Now, as for technical stuff. There were a few things that bothere me, especially in introduction and description. You've obviously got the drive to write complete, and lengthy chapters, which is very good. However, you can't simply introduce people by their hair color. As tempting as it is to shorten their descriptions, there just aren't enough hair colors to encompass humankind. With that in mind, it complicated matters that you introduced so many characters at once. I usually have a good mind for this sort of thing, but at a certain point I forgot your main character's name in mix. Just take your time, remember that you've got the entire book to get everyone out into the open. If you -are- looking to other sources for inspiration on that matter, then take notice of how they reserve characters. Your reader, and in fact, your main character, can only keep so much in mind at once, and though the temptation is get all the intros over with, its simply implausible that anyone could remember all that mess at once without careful re-reading.

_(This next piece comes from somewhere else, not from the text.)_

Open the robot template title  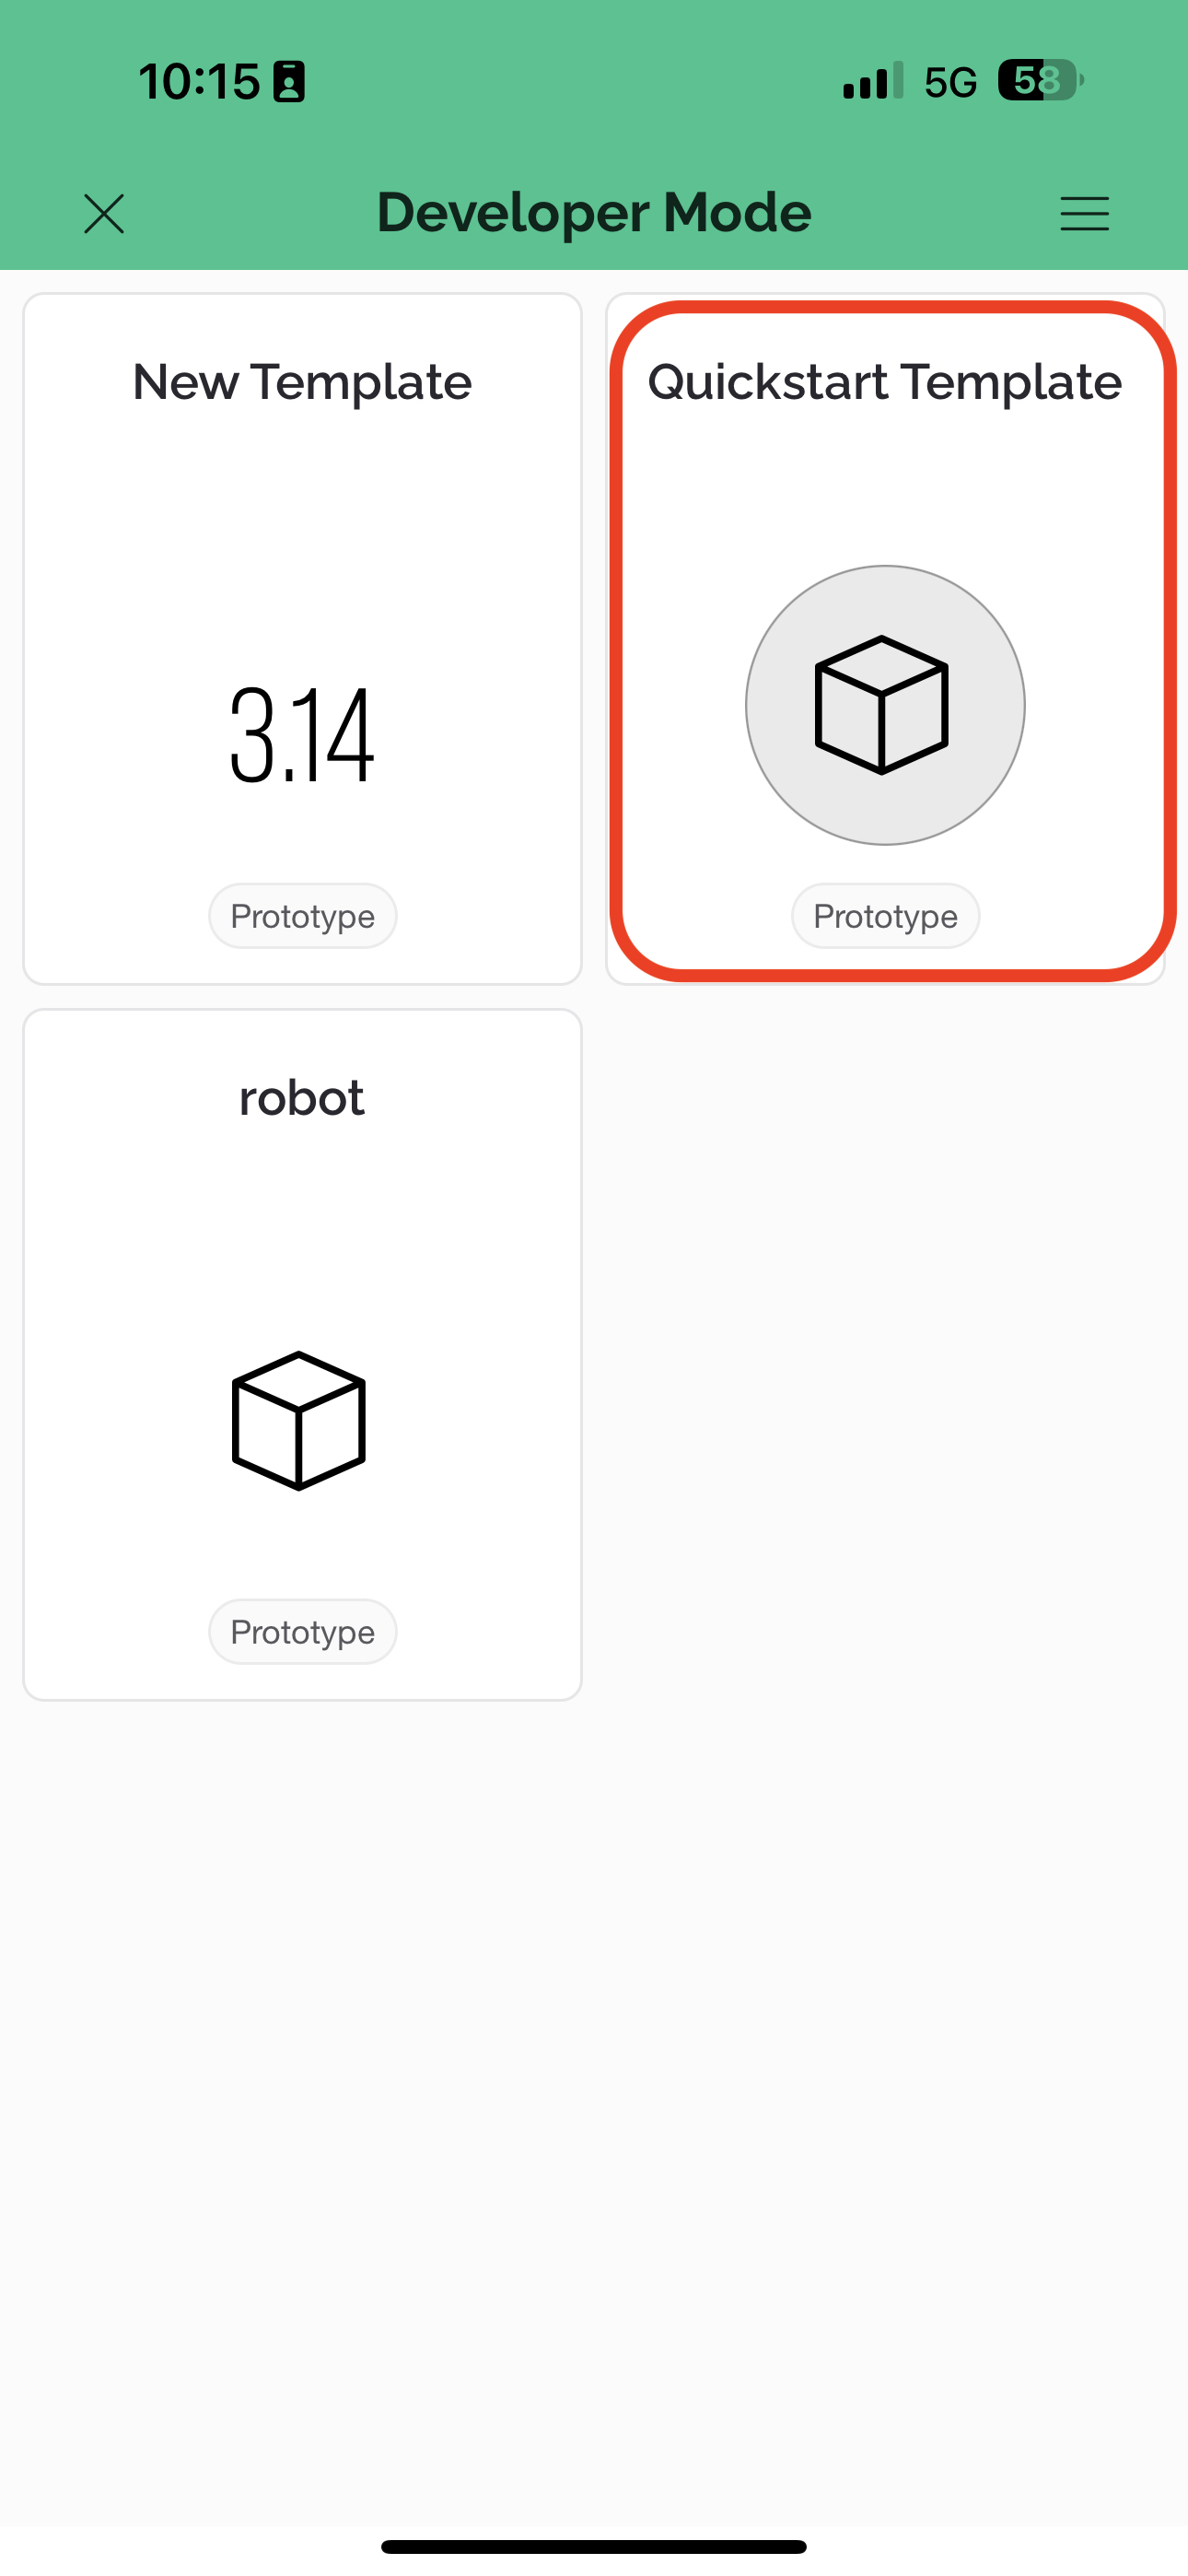[x=302, y=1098]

Now, there's nothing wrong with your prose. In fact, it has great potential, if you'd just slow it down. Your prologue was good, but it moved just as fast as the rest of your piece, and an introduction must either be comprehensible and helpful in the beginning, or a mystery that is to be explained later. Try describing some scenery? Or perhaps, just put in some idle banter, or 'omniscient' observations of the characters. Though things might have been tense, that's no reason to keep your characters bottled in. Let readers get a feel for them, so that when things -do- happen, they will be sympathetic.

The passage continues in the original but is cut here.